Cambio’s own contribution to the debate and development consists of basing its systems as far as possible on open standards. This is partly to encourage exchanges of data between sectors in the health services, and partly to allow scope for the greatest degree of flexibility and freedom of choice, enabling customers to combine IT solutions to suit their own needs. Two of Cambio’s three main products, the clinical decision support system CDS, and CIS for intensive care units and anesthesia, are already based on open standards and can be integrated with other systems.
The third of Cambio’s main products, the COSMIC EHR system, is undergoing constant development, where the aim is to use open standards that can be integrated with other systems or adopt them.
“I sometimes use the expression ‘flex-system principle’ for this type of flexibility, which we know will be important in future health IT. Different customers do not only have different preferences for a system. They need different components at the same time to obtain the total solution that functions best for them.

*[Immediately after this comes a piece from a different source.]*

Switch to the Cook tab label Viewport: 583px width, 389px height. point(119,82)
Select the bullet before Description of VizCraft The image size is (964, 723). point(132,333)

They do not want to be restricted to a locked system which may perhaps have a good booking component, but where the medication module is not ideal for their requirements. As a customer, I would look for flexibility, capacity for adaptation and options for integration with other systems,” says Anne Mette Bang.
Integrating systems and sectors
She believes that integration between sectors is becoming more and more important because our health policies are constantly changing.
“For instance, at a time when a number of health functions are gliding over from the regions to the municipalities, integration between different systems and sectors becomes more relevant all the time. Our health IT must keep up if we want patients to be treated in their own homes to a greater extent, or we want even more preventive measures in the local health sector. Measuring and monitoring will be necessary, increasing the need to integrate systems and exchange data,” says Anne Mette Bang.
Much more visualisation
In addition, she anticipates that the dashboards and graphic presentations already featured in many solutions will only be the tip of the iceberg compared to what is coming – or should be coming – with regard to visualisation.
“Of course, it is vital that we have the data available, but we cannot simply focus on sharing and reading data. In future, our solutions must be less concerned with storing and reading data, and far more with structuring and presenting data. The central question must always be how to make data available and easy to understand as early as possible for clinicians, patients and residents. Clinicians have less and less time to attend to individual patients and treat them. There is a constant need for the fast, but detailed overview that visualisation can provide. At the same time, the generations growing up as the clinicians or patients of the future are becoming increasingly visually-oriented through images and video in their daily lives. For that reason, it is vital that we can provide visualised data in our health IT in the future,” says Anne Mette Bang.
Cambio Healthcare Systems is a Swedish-owned IT company established in 1993, which is exclusively concerned with health IT. A leading supplier of information systems to the Scandinavian health sector, Cambio is expanding in the European market, and now has about 170,000 users in emergency centres, university hospitals, specialist clinics, and in the primary sector. Customers with Cambio end-to-end solutions provide health services for four million patients. In Sweden, Cambio’s market share is 65 per cent. In Denmark, Cambio systems are used in several hospitals, and also by the defence services. Customers also include the Faroe Islands, Greenland and Iceland. Globally, Cambio employs about 700. Besides implementation and operation for Danish customers, Cambio Denmark is in charge of developing Cambio’s system for intensive care units and anesthesia, CIS.